> Text extract
— START —

A substantial number of TEI members work for multinational companies that engage in international trade, including many non-U.S. owned enterprises. Members of TEI are responsible for managing the tax affairs of their companies and must contend daily with the provisions of the various tax laws relating to the operation of business enterprises. Consequently, TEI members have a special interest in the Draft Guidelines.

Chapter IV: Intangible Property

A. Definition. Chapter IV of the Draft Guidelines discusses the special considerations arising from transactions between related entities involving intangible property. The term "intangible property" includes rights to use industrial assets such as patents, trademarks, trade names, designs or models, literary and artistic property rights, and intellectual property such as know-how and trade secrets.(1)

TEI recommends that the definition of intangible property be expanded to include computer software. The current language is ambiguous because computer software is normally protected by a copyright, rather than a patent, and in some countries may be considered artistic, rather than industrial, property. In those instances where it is licensed rather than sold, computer software is similar to other industrial intangible property and should be included in the definition.

B. Application of the Arm's-Length Principle. Chapter IV also discusses the application of the arm's-length principle to transactions involving intangible property. The Draft Guidelines recognize that in cases involving high-profit intangibles, "it may be difficult to find transactions between independent enterprises that are sufficiently close in their transactional features to the controlled transaction to achieve adequate comparability for the transaction-based methods." The Draft Guidelines note that "it may be useful as a last resort to take account of evidence provided by profit methods."(2)

— END —

> Available data

— START —

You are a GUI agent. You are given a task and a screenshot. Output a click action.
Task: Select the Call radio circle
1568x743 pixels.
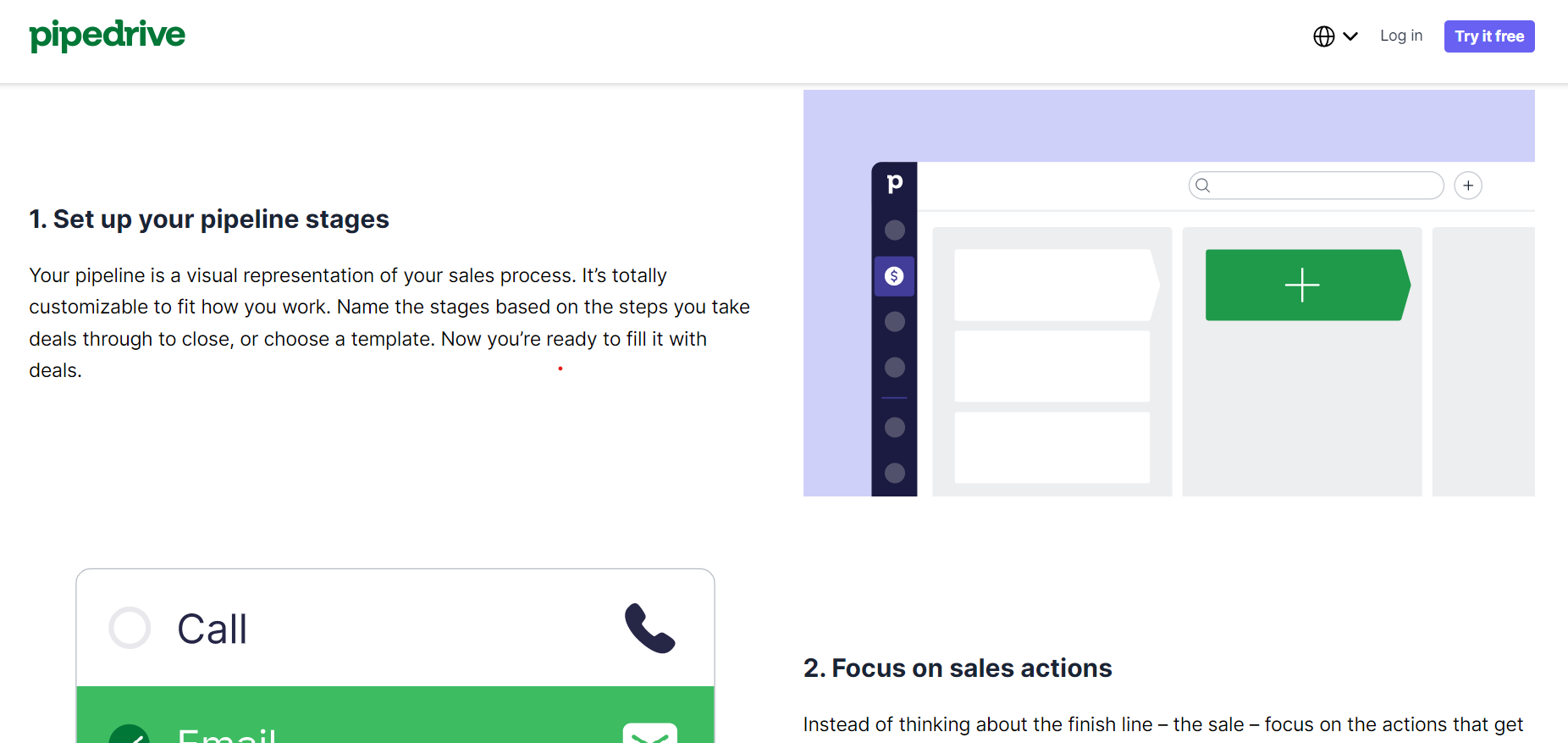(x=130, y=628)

— END —

Render this sentence from the passage on intangible property in French: "TEI recommends that the definition of intangible property be expanded to include computer software."

> Result of this task
Le TEI recommande que la définition des biens incorporels soit élargie afin d'inclure les logiciels.